Now, let’s look at the more traditional form of inheritance in Python. Recall that we can declare a class to be a subclass of another class, usually referred to as the superclass. When we do that, the subclass includes, or inherits, all state and behavior defined in the superclass. In Python, any methods or attributes in the superclass are accessible in the subclass. However, traditionally we do not access private elements that begin with two underscores, as their names will be mangled. Instead, we use a single underscore to denote that the element can be accessed by subclasses, but shouldn’t be accessed externally. Likewise, the subclass can use the super() method to access elements from within the superclass. This is typically used within the constructor of the subclass to call the constructor of the superclass. Finally, the subclass can choose to override any methods defined in the superclass with new code. We’ll see how that works later in this chapter.

So, here’s a quick example of three classes in Python that demonstrate inheritance. We have a superclass name Canine that defines the protected attribute name as well as the public method bark. Then, we create a subclass called Dog that inherits from Canine. So, it will have a name attribute and a bark method, but it also adds its own owner attribute as well as a new method called pet. Finally, the GuideDog method inherits from Dog, so it will include the name attribute from Canine as well as the owner attribute from Dog, and it adds its own trainer attribute.

Likewise, when we create an instance of a GuideDog, we can access all behaviors that are present in any of the superclasses as well as the class itself. So, an instance of GuideDog will have access to the bark, pet and guide methods. This is a great way to reduce the amount of repeated code between related classes. As we’ll learn in the example project for this module, this can greatly simplify our programs if we are able to take proper advantage of inheritance.
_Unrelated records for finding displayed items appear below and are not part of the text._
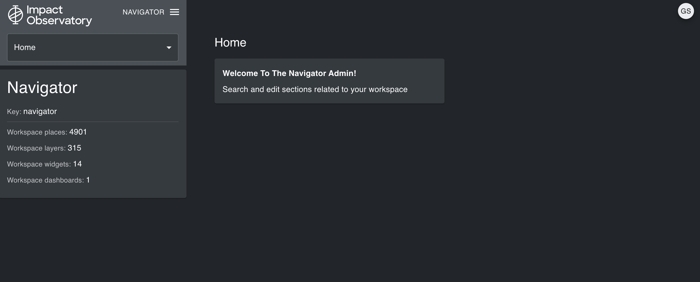Click the Impact Observatory globe logo icon
Viewport: 700px width, 282px height.
[x=15, y=15]
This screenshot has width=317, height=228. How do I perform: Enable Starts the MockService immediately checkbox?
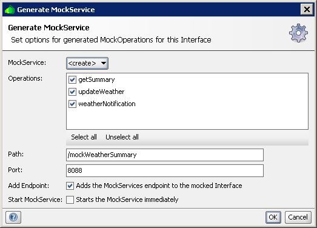coord(70,200)
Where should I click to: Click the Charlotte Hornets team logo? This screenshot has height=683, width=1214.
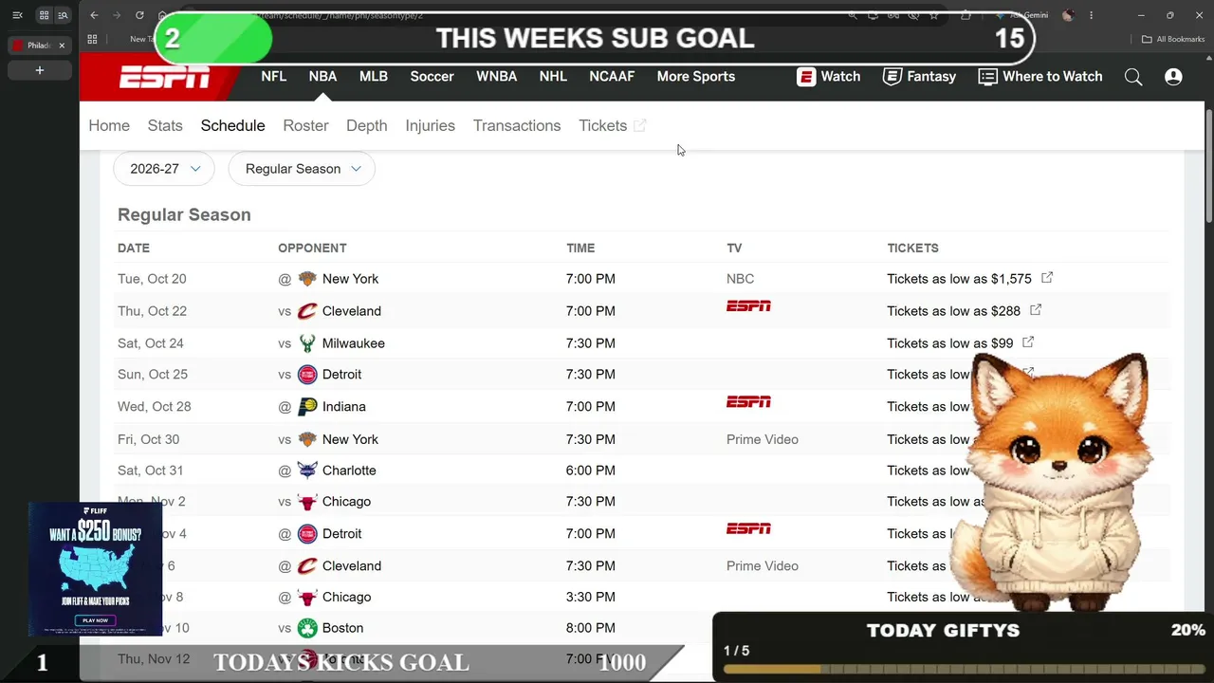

Finally, let’s discuss one other interesting topic - multiple inheritance. In Python, a class can inherit from any number of superclasses or formal interfaces. When it does, it will have access to all attributes and methods of each superclass. For example, if we have a class called Student and a class called Teacher, we could create a new class called StudentTeacher that inherits from both classes. In that way, this new class has access to both sets of attributes and methods.

However, there is one thing we’ll have to be aware of - name collisions. Suppose that both the Teacher and the Student classes each have a method called grade(), but those methods do entirely different things. In our StudentTeacher class, what would happen if we call the grade method? Would it perform the version in the Student class, or the Teacher class? As it turns out, it depends on what order we list those classes in our list of classes we are inheriting from. In the textbook, I’ve liked to an in-depth article on multiple inheritance in Python that explains it in greater detail. In general, we won’t use this feature for anything except interfaces in this course, but it is something to keep in mind!